DIRECTIONS FOR THIS TASK: Print the records exactly and in full, please; the pictures stay out.

SOURCE MATERIAL:
____

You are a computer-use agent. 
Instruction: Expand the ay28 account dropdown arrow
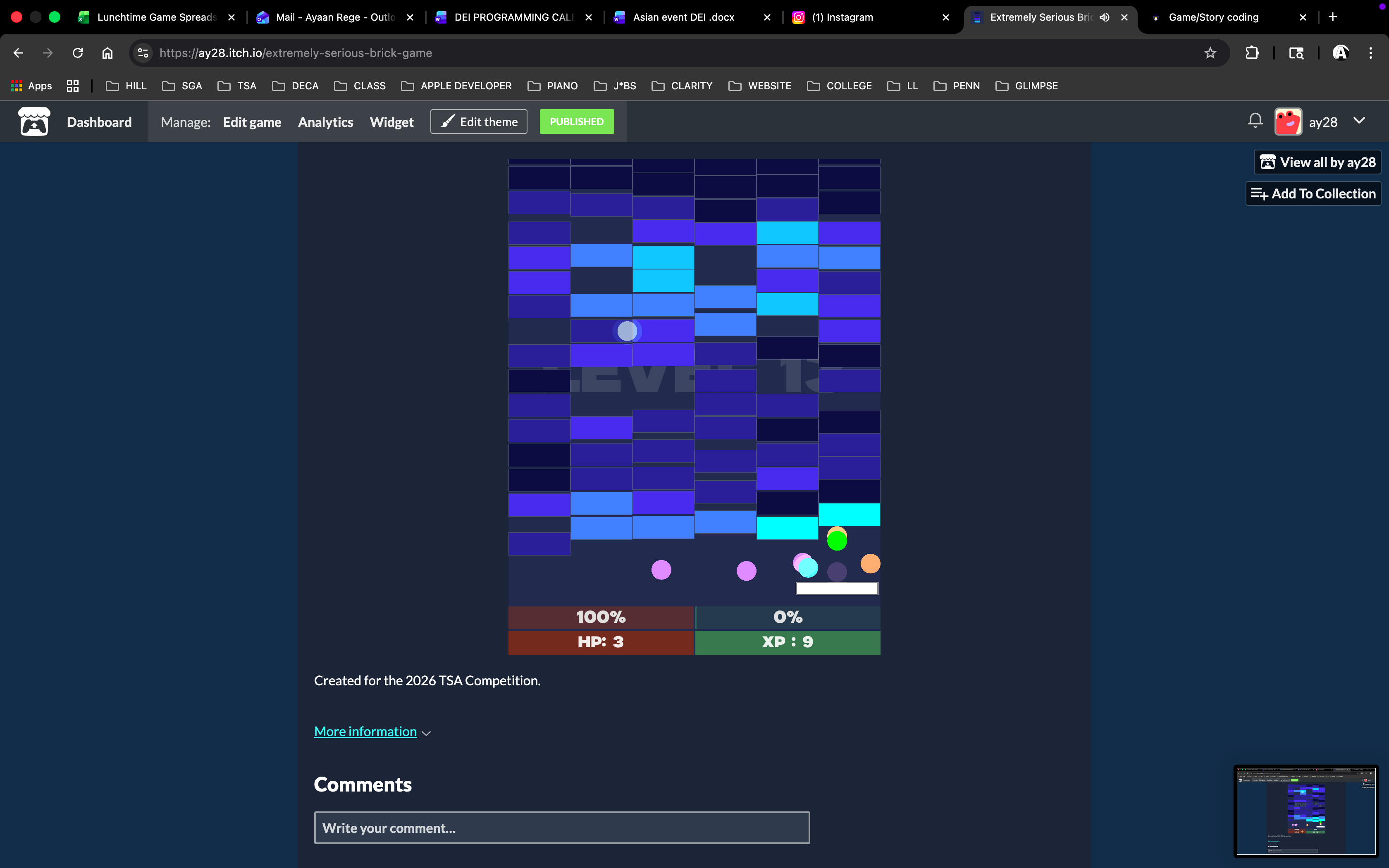1359,121
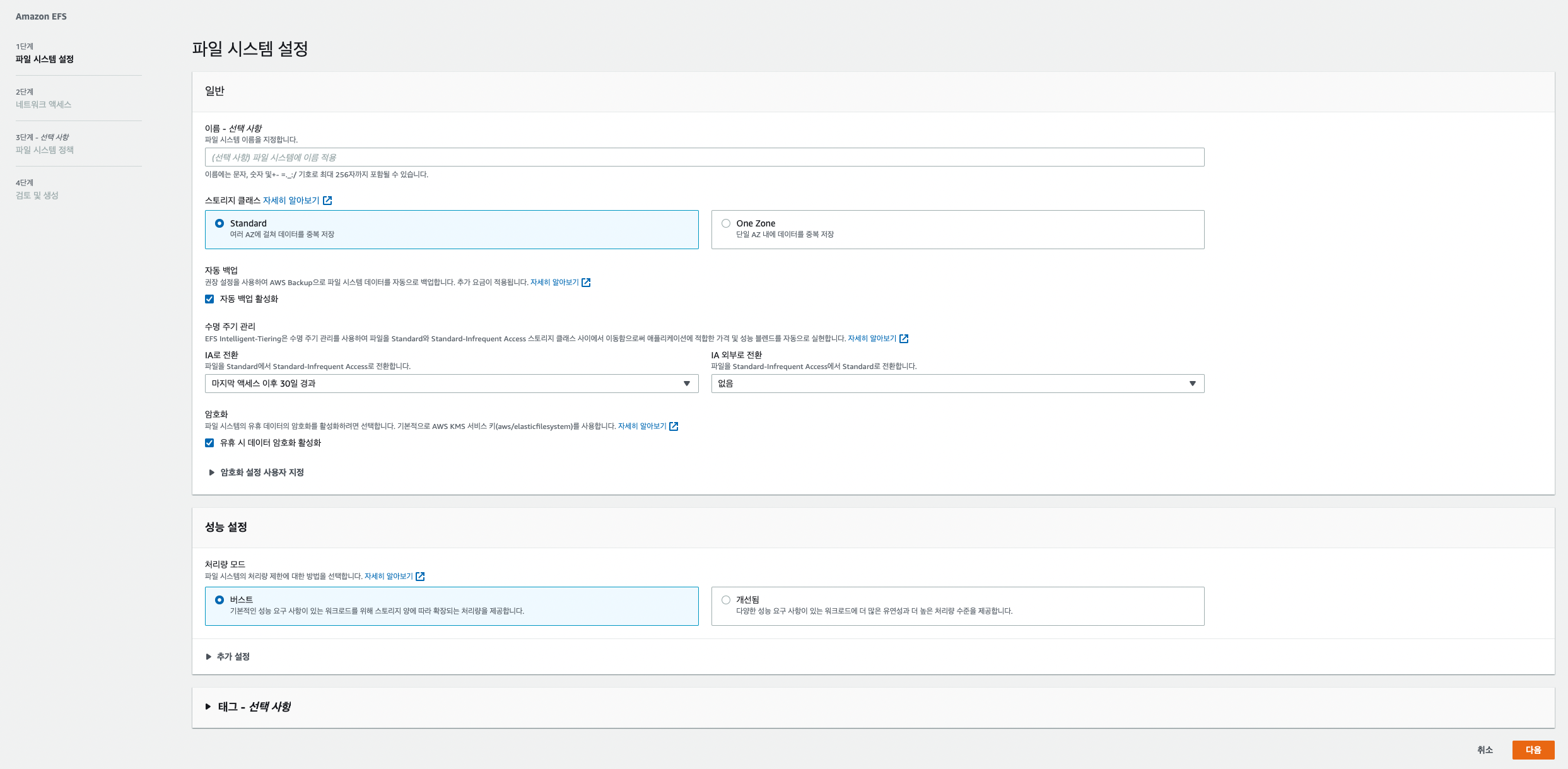
Task: Open the IA 외부로 전환 dropdown
Action: 957,384
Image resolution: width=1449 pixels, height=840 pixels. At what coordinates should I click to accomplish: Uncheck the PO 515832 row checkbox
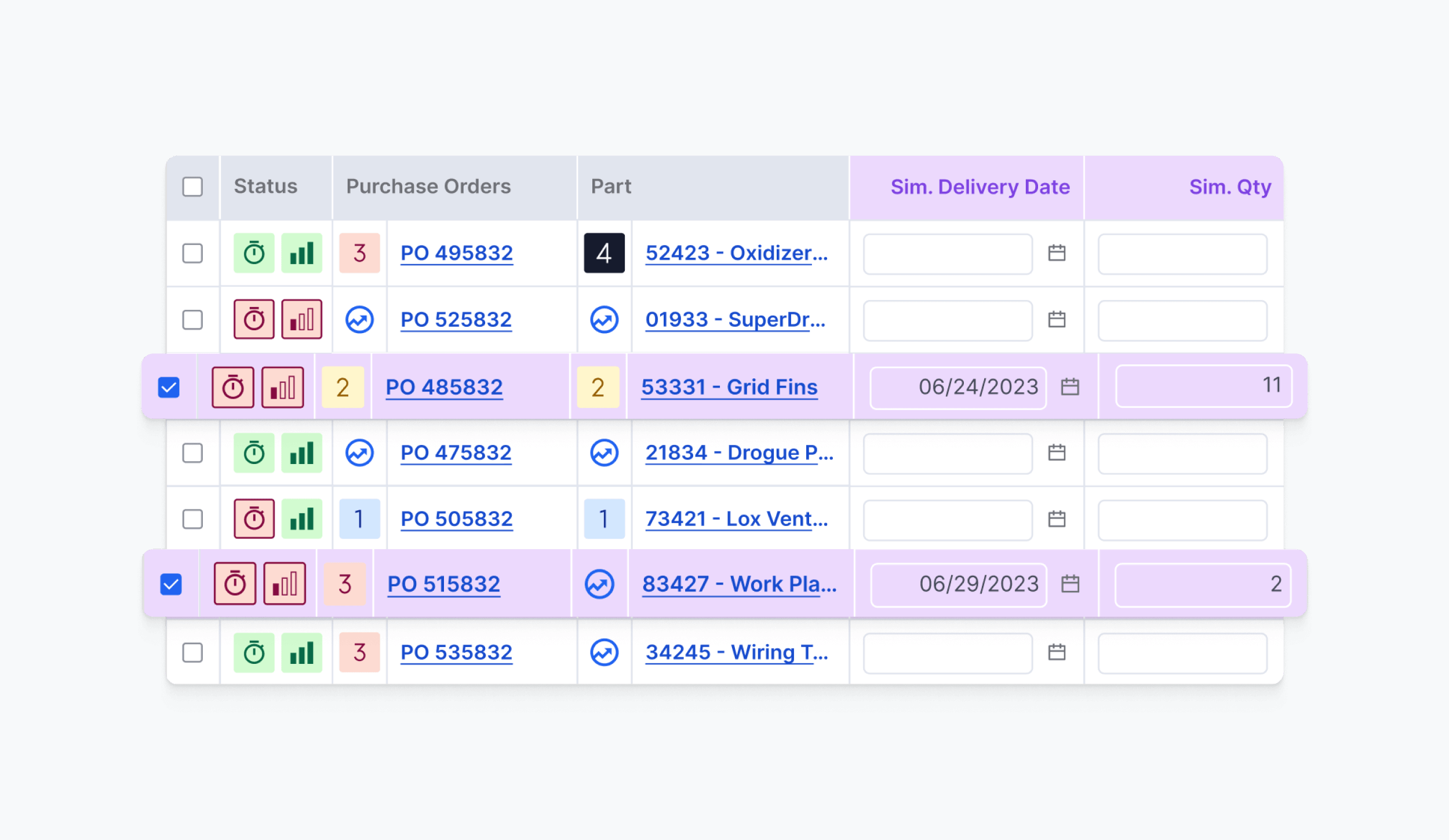pyautogui.click(x=171, y=584)
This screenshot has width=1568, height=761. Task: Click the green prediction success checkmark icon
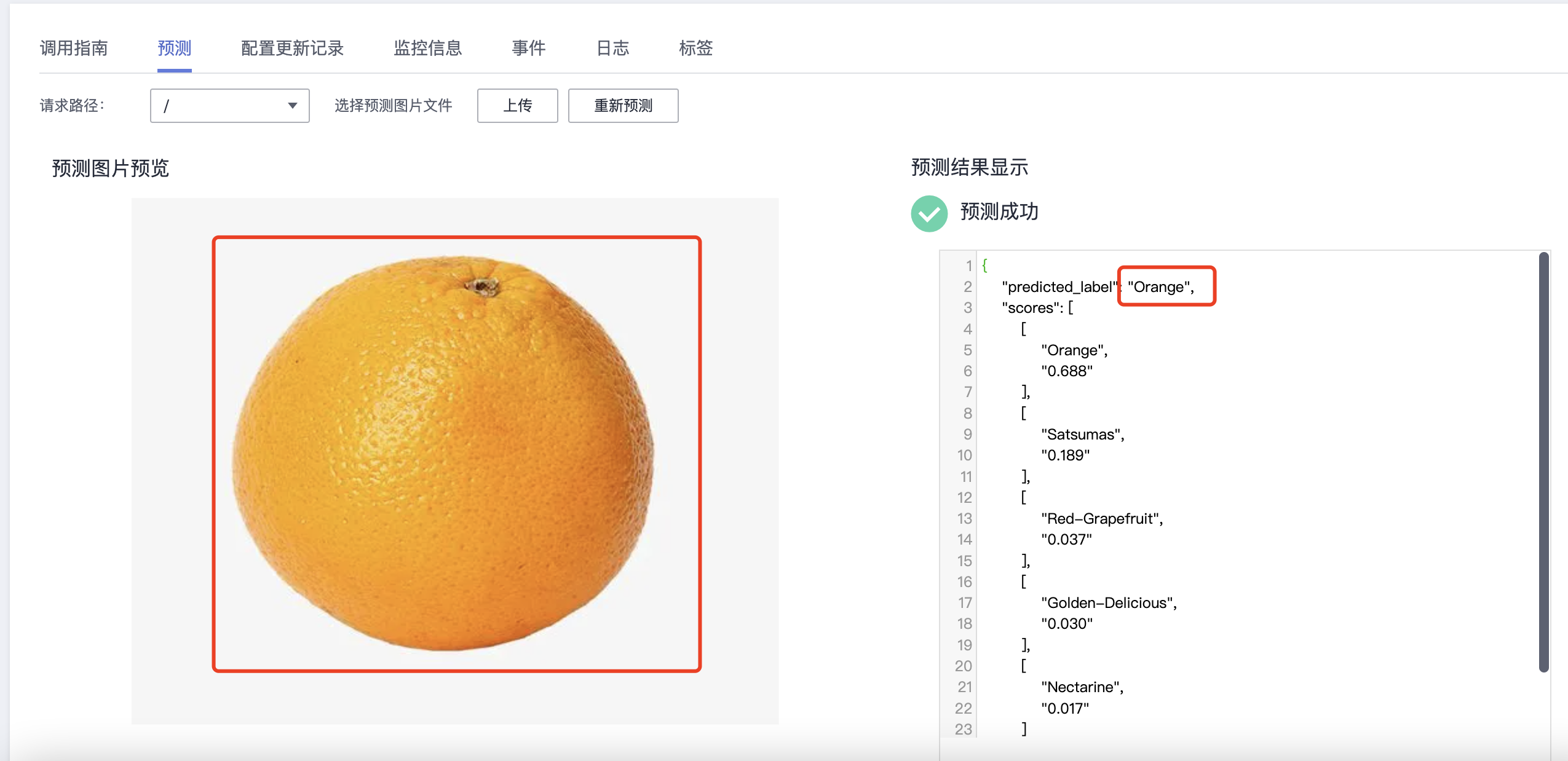(929, 213)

____

WRITTEN SOLUTION:
You are a computer-use agent. 
Instruction: Expand the ay28 account dropdown arrow
1359,121
Task: Open the IA 외부로 전환 dropdown
Action: 957,384
Image resolution: width=1449 pixels, height=840 pixels. At what coordinates should I click to accomplish: Uncheck the PO 515832 row checkbox
pyautogui.click(x=171, y=584)
This screenshot has width=1568, height=761. Task: Click the green prediction success checkmark icon
(929, 213)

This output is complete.